### Data section
+++

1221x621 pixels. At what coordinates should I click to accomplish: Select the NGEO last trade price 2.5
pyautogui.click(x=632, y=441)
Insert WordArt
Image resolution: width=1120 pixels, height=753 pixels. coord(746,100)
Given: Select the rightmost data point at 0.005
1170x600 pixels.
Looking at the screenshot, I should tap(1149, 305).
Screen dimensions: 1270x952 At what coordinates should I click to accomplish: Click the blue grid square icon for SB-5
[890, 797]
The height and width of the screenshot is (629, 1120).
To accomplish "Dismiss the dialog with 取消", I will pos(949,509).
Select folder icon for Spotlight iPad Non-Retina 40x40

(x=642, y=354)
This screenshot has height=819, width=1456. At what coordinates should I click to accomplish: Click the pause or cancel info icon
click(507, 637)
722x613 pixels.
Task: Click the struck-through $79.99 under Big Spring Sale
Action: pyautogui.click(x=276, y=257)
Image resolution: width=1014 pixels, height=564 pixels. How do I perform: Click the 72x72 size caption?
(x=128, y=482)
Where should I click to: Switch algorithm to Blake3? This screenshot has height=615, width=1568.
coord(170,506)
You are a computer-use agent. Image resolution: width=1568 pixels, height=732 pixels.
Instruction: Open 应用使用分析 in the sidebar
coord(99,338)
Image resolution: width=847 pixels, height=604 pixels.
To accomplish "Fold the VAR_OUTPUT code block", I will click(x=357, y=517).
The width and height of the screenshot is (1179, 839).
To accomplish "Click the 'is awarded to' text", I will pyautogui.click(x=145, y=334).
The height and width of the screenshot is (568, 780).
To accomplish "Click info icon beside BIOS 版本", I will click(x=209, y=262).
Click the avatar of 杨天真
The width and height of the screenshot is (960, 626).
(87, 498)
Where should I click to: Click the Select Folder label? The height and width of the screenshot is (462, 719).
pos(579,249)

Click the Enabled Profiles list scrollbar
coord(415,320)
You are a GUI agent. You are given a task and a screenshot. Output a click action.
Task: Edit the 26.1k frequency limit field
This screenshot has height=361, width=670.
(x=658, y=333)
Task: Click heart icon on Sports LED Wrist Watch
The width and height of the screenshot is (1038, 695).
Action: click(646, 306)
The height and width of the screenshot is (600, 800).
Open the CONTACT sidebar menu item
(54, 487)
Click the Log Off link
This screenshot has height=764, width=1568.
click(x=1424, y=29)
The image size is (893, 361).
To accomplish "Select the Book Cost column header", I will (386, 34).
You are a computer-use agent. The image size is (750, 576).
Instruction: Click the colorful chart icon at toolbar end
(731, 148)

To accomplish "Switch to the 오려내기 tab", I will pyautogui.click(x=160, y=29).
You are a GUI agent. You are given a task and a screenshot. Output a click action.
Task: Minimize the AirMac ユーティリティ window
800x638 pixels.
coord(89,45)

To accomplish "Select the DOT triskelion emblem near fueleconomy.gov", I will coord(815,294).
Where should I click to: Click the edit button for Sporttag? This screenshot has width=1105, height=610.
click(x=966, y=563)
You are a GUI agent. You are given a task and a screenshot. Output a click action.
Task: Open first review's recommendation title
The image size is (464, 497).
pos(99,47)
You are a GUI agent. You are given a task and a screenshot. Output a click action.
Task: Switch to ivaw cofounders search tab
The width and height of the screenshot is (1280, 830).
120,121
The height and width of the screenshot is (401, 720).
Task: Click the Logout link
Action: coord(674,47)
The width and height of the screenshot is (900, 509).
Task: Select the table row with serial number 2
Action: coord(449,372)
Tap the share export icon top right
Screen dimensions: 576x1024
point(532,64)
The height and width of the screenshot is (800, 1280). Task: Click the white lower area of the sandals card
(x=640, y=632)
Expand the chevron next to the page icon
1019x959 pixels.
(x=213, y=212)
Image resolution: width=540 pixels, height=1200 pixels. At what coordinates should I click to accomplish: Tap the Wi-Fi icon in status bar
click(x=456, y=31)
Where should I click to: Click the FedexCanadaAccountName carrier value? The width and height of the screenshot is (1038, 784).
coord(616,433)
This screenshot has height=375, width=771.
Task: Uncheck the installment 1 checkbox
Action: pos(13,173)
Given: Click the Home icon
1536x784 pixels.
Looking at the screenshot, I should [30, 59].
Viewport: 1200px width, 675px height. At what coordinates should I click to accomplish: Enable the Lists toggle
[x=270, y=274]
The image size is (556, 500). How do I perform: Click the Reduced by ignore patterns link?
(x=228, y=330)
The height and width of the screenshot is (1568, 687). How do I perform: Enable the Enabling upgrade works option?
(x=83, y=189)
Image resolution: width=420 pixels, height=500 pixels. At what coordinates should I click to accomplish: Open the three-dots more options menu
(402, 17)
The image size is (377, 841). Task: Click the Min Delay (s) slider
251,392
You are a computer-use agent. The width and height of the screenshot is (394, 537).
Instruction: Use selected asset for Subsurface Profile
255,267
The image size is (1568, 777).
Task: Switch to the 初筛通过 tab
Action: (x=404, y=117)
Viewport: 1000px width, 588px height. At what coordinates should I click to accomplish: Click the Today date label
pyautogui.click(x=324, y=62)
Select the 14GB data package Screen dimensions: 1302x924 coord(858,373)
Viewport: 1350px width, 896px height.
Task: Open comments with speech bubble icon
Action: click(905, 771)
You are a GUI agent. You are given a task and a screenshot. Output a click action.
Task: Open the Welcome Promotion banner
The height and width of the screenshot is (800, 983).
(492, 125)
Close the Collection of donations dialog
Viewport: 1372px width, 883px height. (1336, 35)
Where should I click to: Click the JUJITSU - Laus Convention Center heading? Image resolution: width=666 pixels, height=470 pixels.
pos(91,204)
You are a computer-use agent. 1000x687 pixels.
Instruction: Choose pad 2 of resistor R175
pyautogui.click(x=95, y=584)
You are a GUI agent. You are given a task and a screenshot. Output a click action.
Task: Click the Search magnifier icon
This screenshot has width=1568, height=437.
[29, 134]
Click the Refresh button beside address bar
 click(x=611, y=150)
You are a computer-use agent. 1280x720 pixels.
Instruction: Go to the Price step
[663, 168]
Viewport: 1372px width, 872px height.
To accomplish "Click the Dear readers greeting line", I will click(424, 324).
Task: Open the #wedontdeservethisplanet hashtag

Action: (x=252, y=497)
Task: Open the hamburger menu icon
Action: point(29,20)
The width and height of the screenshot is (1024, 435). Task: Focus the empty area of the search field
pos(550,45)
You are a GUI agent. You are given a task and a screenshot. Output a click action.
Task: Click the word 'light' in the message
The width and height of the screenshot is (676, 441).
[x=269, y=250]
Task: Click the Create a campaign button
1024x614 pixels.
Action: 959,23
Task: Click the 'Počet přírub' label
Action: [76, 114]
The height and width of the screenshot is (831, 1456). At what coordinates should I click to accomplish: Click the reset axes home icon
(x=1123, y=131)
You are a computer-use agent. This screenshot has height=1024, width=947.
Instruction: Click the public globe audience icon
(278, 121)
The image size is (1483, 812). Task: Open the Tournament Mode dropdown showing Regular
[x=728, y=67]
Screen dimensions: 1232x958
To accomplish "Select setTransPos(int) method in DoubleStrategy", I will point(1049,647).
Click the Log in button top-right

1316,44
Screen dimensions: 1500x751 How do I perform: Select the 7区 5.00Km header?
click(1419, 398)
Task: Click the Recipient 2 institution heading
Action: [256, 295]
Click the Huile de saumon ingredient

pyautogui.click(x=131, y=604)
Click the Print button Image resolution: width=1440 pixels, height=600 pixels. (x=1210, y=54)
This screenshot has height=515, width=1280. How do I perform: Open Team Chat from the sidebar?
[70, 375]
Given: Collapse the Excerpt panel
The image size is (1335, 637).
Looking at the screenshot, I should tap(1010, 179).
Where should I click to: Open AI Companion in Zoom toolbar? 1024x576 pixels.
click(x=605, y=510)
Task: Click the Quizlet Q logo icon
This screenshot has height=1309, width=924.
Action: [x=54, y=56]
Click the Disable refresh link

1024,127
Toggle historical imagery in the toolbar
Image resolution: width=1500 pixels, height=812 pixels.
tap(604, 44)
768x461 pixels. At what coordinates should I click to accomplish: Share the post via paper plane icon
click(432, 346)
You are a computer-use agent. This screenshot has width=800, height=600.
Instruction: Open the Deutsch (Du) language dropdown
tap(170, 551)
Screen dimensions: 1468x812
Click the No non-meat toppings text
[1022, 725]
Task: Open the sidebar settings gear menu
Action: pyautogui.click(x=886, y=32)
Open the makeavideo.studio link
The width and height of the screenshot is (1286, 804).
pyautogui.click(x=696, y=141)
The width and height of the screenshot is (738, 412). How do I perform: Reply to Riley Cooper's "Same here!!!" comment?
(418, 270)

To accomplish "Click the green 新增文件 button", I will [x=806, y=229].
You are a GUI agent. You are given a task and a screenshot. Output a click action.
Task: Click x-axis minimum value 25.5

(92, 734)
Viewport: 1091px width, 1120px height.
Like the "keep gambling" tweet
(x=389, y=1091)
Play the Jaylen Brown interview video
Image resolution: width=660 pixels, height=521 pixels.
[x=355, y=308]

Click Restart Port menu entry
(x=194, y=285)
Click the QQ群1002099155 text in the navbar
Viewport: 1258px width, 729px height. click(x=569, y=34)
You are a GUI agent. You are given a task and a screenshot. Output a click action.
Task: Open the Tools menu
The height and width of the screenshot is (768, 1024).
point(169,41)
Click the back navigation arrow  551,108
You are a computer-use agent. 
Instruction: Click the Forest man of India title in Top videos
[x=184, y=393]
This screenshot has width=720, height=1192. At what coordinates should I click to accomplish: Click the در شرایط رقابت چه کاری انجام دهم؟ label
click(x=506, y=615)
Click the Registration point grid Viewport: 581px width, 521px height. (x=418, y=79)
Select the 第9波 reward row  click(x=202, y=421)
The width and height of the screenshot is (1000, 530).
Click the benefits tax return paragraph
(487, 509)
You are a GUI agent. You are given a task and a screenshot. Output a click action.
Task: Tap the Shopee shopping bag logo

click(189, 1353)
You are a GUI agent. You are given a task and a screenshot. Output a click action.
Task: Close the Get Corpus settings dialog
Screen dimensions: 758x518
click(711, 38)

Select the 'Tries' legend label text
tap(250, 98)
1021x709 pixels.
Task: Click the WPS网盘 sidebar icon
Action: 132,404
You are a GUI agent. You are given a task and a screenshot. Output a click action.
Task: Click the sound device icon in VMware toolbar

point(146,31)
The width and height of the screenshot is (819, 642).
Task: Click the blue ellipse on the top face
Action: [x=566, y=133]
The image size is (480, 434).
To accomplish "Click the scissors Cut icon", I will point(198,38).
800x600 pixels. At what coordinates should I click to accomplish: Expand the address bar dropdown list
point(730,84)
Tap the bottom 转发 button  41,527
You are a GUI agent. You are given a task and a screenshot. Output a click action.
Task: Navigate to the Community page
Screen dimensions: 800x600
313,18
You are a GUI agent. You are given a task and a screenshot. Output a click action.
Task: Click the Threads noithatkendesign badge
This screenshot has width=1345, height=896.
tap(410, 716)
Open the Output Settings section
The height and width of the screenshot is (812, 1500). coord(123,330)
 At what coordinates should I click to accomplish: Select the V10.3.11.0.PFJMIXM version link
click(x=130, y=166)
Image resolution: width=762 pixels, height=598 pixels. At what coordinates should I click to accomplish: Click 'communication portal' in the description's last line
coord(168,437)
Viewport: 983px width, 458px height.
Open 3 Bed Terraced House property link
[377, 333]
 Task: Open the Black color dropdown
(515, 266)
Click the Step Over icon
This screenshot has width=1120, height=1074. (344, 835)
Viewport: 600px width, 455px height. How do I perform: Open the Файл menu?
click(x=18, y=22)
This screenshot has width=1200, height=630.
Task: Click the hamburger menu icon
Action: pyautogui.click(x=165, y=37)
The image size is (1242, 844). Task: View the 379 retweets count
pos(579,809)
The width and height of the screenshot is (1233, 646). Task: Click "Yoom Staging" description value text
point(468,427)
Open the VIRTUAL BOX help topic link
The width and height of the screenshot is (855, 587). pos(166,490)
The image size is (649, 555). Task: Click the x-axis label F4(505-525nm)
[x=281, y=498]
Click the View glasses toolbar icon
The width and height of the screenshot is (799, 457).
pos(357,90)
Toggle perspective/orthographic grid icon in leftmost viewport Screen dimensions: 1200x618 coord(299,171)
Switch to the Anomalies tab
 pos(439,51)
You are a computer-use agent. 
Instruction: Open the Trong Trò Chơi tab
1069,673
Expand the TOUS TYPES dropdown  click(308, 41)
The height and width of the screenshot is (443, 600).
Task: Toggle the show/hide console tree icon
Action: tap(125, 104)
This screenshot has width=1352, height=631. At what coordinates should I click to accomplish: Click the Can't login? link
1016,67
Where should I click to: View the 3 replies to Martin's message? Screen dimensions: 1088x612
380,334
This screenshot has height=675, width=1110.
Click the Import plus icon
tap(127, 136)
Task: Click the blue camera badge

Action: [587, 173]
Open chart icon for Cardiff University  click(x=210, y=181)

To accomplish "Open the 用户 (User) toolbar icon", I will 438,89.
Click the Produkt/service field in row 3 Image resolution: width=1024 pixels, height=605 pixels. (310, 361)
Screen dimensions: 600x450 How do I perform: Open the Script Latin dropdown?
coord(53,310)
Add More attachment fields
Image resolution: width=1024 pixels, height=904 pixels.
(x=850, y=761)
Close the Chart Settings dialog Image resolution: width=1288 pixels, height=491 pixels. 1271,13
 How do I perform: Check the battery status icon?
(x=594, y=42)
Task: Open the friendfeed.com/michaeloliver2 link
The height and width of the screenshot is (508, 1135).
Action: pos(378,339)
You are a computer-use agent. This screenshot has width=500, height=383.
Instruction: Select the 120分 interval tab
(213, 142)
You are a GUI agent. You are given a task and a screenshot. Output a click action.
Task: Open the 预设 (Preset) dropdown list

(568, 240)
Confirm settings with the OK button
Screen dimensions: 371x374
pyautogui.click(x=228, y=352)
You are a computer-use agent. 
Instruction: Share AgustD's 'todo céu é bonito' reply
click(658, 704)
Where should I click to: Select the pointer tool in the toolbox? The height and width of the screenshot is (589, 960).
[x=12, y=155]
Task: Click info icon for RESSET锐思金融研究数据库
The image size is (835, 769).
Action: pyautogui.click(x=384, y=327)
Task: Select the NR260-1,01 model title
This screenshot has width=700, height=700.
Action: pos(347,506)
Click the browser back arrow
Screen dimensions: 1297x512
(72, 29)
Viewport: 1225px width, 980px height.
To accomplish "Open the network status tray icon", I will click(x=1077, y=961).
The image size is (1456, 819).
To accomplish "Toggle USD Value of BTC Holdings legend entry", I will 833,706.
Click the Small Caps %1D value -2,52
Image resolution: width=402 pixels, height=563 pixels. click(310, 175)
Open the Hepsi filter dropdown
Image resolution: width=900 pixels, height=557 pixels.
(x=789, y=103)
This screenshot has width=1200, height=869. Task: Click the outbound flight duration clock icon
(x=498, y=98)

+++

### Task brief
Restate word for word the entries above from the line with "Play the Jaylen Brown interview video" through the line with "Click the Registration", inclusive, leaving out everything else.

### Reply to the exercise
Play the Jaylen Brown interview video
Image resolution: width=660 pixels, height=521 pixels.
[x=355, y=308]

Click Restart Port menu entry
(x=194, y=285)
Click the QQ群1002099155 text in the navbar
Viewport: 1258px width, 729px height. click(x=569, y=34)
You are a GUI agent. You are given a task and a screenshot. Output a click action.
Task: Open the Tools menu
The height and width of the screenshot is (768, 1024).
point(169,41)
Click the back navigation arrow  551,108
You are a computer-use agent. 
Instruction: Click the Forest man of India title in Top videos
[x=184, y=393]
This screenshot has width=720, height=1192. At what coordinates should I click to accomplish: Click the در شرایط رقابت چه کاری انجام دهم؟ label
click(x=506, y=615)
Click the Registration point grid Viewport: 581px width, 521px height. (x=418, y=79)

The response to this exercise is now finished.